Community college in southwest Arkansas, U.S.

Cossatot Community College of the University of Arkansas (CCCUA) is a public community college serving southwest Arkansas. Its main campus is located in the foothills of the Ouachita Mountains in De Queen, Arkansas.

== History ==
Cossatot Vocational-Technical School was established in 1975 to serve as a location for basic vocational education in southwest Arkansas. In 1991, the institution was renamed to Cossatot Technical College through legislative actions. Ten years later in 2001, Cossatot Technical College joined the University of Arkansas System, becoming Cossatot Community College of the University of Arkansas. Since then, the college has expanded to offer Technical Certificates in seven programs, Certificates of Proficiency in thirteen programs, and five Associate's Degree programs.

== Governance ==
UA Cossatot is governed by a nine-member Board of Visitors.

== Campus locations ==
CCCUA currently maintains three campuses, the main campus in De Queen and two extension campuses in nearby Nashville and Ashdown.

=== De Queen (Main) Campus ===
The De Queen campus serves as CCCUA's main campus and is divided into eleven separate buildings and areas. These buildings contain approximately 60000 sqft, and are completely air-conditioned, with the exception of the Trade and Industry shops and the warehouse. Modern equipment, as well as the latest in teaching and audiovisual technology, are available to students.

=== Nashville Extension Site ===
An extension center in Nashville provides office and classroom space for a variety of credit and non-credit classes and special projects. This building has fully equipped computer labs.

=== Ashdown Extension Site ===
The Ashdown Extension is CCCUA's newest facility. This 53640 sqft. facility houses numerous programs for CCCUA and the Ashdown community. It has four large lecture classrooms, Internet/computer lab, a Computer Repair/CISCO lab, two interactive video classrooms, an Electrical Apprenticeship classroom, and a Hydraulics/Pneumatics classroom.
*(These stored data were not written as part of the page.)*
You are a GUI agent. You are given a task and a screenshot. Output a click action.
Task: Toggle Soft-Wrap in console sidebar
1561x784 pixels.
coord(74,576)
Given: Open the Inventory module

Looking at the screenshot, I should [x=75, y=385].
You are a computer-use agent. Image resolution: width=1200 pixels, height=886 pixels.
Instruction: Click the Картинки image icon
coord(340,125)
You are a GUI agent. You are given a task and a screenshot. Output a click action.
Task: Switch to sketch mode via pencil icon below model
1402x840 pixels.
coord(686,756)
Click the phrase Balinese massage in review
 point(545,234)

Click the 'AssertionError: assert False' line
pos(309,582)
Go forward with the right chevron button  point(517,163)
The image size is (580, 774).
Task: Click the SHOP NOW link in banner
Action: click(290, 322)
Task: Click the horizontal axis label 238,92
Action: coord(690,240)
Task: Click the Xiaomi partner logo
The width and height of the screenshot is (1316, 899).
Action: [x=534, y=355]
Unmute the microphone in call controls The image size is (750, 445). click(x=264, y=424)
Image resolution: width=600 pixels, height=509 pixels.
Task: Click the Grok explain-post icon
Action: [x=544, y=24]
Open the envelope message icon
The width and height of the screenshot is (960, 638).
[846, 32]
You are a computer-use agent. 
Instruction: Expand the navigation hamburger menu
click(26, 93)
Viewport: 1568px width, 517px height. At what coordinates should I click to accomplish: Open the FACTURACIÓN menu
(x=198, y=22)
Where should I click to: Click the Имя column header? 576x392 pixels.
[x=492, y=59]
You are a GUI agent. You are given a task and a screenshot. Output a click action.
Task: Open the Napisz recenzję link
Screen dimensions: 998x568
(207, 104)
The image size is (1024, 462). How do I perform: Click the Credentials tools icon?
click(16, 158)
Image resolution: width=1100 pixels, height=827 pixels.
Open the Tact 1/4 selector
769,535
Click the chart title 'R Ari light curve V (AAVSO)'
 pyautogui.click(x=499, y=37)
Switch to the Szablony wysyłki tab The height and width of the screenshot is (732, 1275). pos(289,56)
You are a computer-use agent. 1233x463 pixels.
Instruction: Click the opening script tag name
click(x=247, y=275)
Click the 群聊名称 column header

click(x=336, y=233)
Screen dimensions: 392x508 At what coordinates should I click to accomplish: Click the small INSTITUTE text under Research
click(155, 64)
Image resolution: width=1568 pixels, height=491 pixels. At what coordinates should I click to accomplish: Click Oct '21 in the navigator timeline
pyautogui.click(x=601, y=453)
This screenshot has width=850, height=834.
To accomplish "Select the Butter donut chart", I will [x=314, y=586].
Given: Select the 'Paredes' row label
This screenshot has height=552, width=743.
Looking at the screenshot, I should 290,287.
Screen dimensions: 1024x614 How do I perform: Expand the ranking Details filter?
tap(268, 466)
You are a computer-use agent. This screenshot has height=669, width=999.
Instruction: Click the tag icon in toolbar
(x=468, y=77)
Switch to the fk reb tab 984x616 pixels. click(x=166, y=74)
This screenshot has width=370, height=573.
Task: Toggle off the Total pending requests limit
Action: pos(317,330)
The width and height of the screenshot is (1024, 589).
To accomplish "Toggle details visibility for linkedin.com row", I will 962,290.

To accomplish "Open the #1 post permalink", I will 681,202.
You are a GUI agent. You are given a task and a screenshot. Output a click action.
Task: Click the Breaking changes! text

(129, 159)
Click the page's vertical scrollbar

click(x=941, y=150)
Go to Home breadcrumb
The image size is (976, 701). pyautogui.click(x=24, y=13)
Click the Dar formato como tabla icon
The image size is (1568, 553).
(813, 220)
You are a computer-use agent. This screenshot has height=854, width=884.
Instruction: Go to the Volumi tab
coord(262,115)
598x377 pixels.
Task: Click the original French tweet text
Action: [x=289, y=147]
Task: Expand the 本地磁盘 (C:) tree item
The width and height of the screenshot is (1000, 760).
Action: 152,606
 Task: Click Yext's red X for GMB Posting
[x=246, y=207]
Completed in 2009, the Ashdown campus renovation has introduced a Culinary Arts kitchen as well as the Barbara Horn Civic Center.

== Educational offerings ==
CCCUA offers both the Associate of Arts and Associate of Science degrees, which can be credited toward the first two years of a four-year degree program. The degrees consists of certain required courses and certain electives (which must be college transfer classes) in a specific focus area which will constitute the major.

The Associate of Science degree is offered for mathematics, science, computer science, or agriculture, of which 8–9 hours must be in a specific field.

CCCUA also offers the Associate of Arts Teaching degree in the Middle School area (language arts and math/science), an Associate of General Studies degree (for students needing a two-year degree but not a four-year degree) the Associate of Applied Science degree in 11 disciplines (a 12th discipline is pending approval), technical certificates in seven disciplines, and Certificates of Proficiency in 16 disciplines.

CCCUA students may take all courses required for the Associate of Arts and Associate of General Studies degrees, in their entirety, via the Internet.

CCCUA also offers adult education courses in five areas including the ability for students to work towards and obtain a General Equivalency Diploma (GED), and continuing education courses for the surrounding communities for both personal and work-related development.

CCCUA offers some courses through various forms of distance education; the Associate of Applied Science in Registered Nursing courses in nursing theory are done completely by interactive video as part of the Arkansas Rural Nursing Education Consortium, of which CCCUA's program is a member.

CCCUA has partnered with other community colleges, as well as with public and private universities in Arkansas, to offer bachelor's and master's degrees whereby students can complete most or all of their courses on the CCCUA campus facilities.

== Accreditation ==
CCCUA is accredited by the Higher Learning Commission of the North Central Association of Colleges and Schools, and its programs have been approved by the Arkansas Department of Higher Education. Several of its individual programs have been approved by national accrediting organizations as well.